Twenty-six of the 27 diluted specimens examined with both microscopes resulted in concordant evaluations (96.3% concordance). In one case, a sample classified as doubtful with the Global Focus microscope was classified as negative with the Nikon E400 microscope.

Using IUATLD guidelines, concordant results were obtained in 56 of 64 specimens (87.5% concordance). When samples were evaluated as positive or negative, results with the two microscopes agreed in all but one case (98.4% concordance).

No statistical differences were measured between the Global Focus and Nikon E400 microscopes for detecting M. tuberculosis bacilli in the following groups: direct sputum smear (n1 = n2 = 18, H = 0.03, 1 d.f., p = 0.86); and the decontaminated smear (n1 = n2 = 19, H = 0.03, 1 d.f., p = 0.87).


We have developed a bright field and fluorescence microscope that provides an alternative to conventional fluorescence microscopy for the diagnosis of M. tuberculosis in sputum smears. The compact size (7.5×13×18 cm), minimal weight (1 kg), and minimal power requirements (two AA batteries) of the Global Focus microscope provide a favorable option for diagnostic settings with minimal laboratory infrastructure. This study indicates that evaluation of smears using the Global Focus microscope yields similar results as evaluation with a standard clinical laboratory grade fluorescence microscope.

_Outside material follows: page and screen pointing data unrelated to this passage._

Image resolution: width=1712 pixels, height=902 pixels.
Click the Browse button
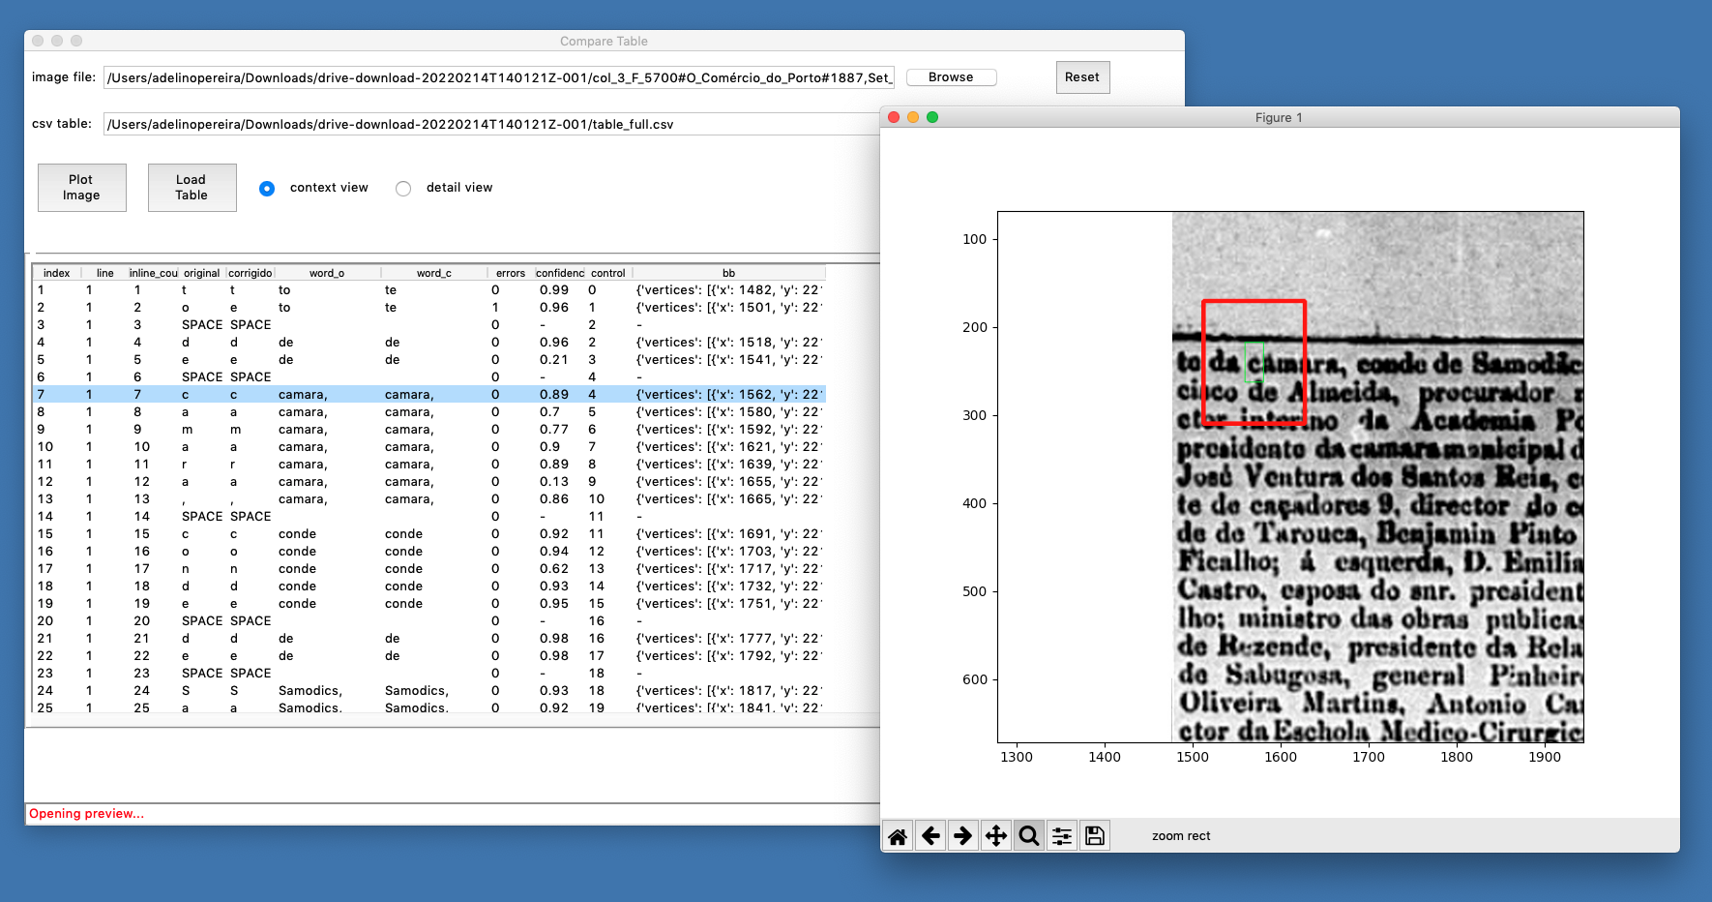pyautogui.click(x=951, y=77)
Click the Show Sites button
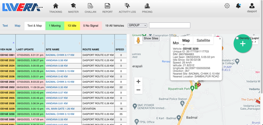Screen dimensions: 263x125 pos(151,38)
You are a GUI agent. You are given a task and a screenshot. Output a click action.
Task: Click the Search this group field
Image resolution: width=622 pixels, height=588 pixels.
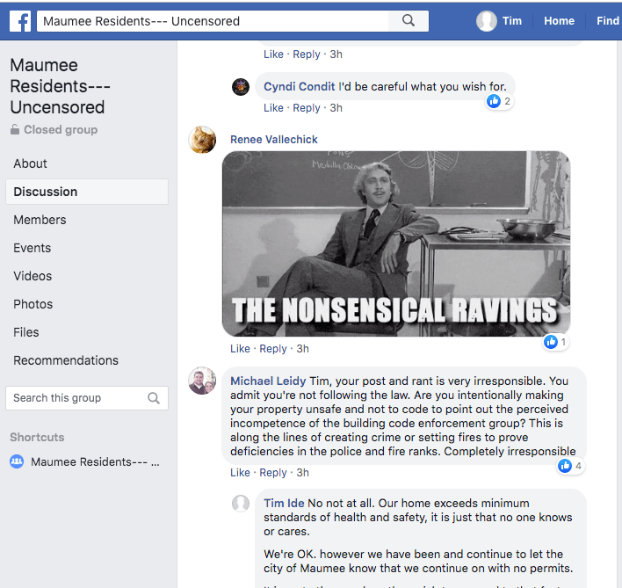(x=77, y=398)

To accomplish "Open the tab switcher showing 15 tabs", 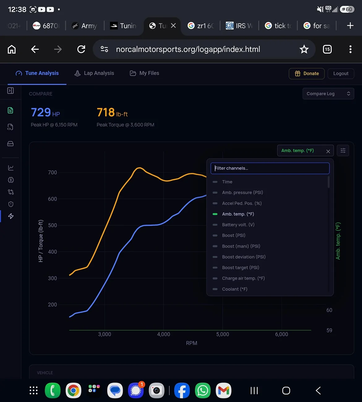I will coord(327,49).
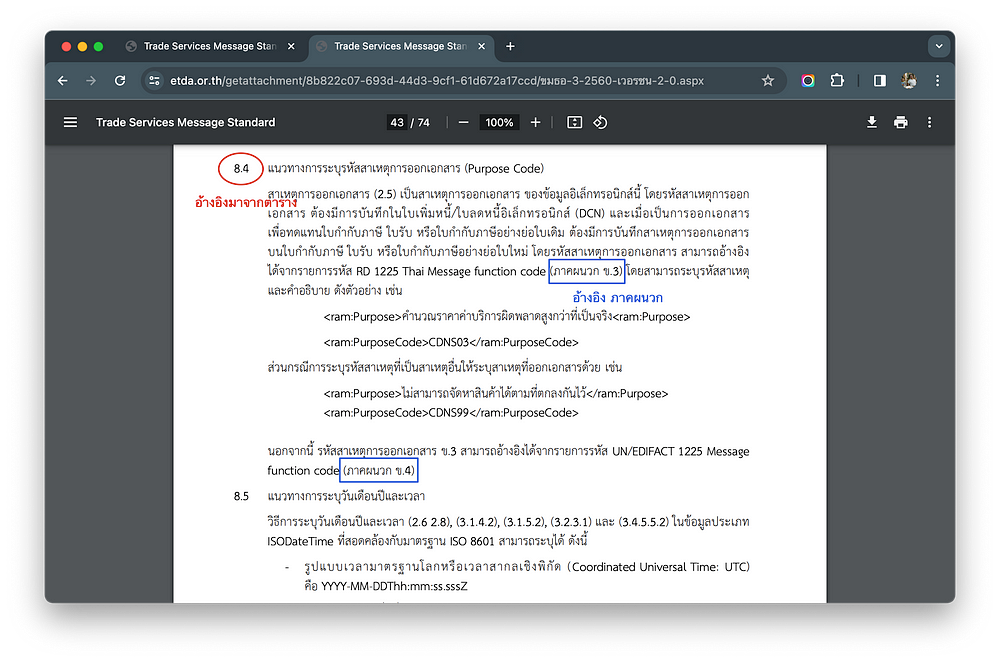Open the PDF sidebar menu (hamburger icon)
This screenshot has width=1000, height=662.
pos(70,122)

Importantly, the patient specimens tested herein were collected in a remote region of Iran, and therefore represent the prototypical samples that would be evaluated in the field with the Global Focus microscope. While future field studies are planned to evaluate the reliability and ease of use of this microscope, the results presented here serve as a proof of principle that diagnosis of M. tuberculosis is possible using low-cost, portable fluorescence microscopy.


The authors would like to thank Pat Cernoch, James Davis, Leslie Swift, and Carlos Amaro for their thoughtful discussions.


Competing Interests: The authors from Rice University are co-inventors on a patent application filed by Rice University on the technology described in this manuscript.

Funding: Support was provided through a grant (grant # 52005885) to Rice University from the Howard Hughes Medical Institute through the Undergraduate Science Education Program. The funders had no role in study design, data collection and analysis, decision to publish, or preparation of the manuscript.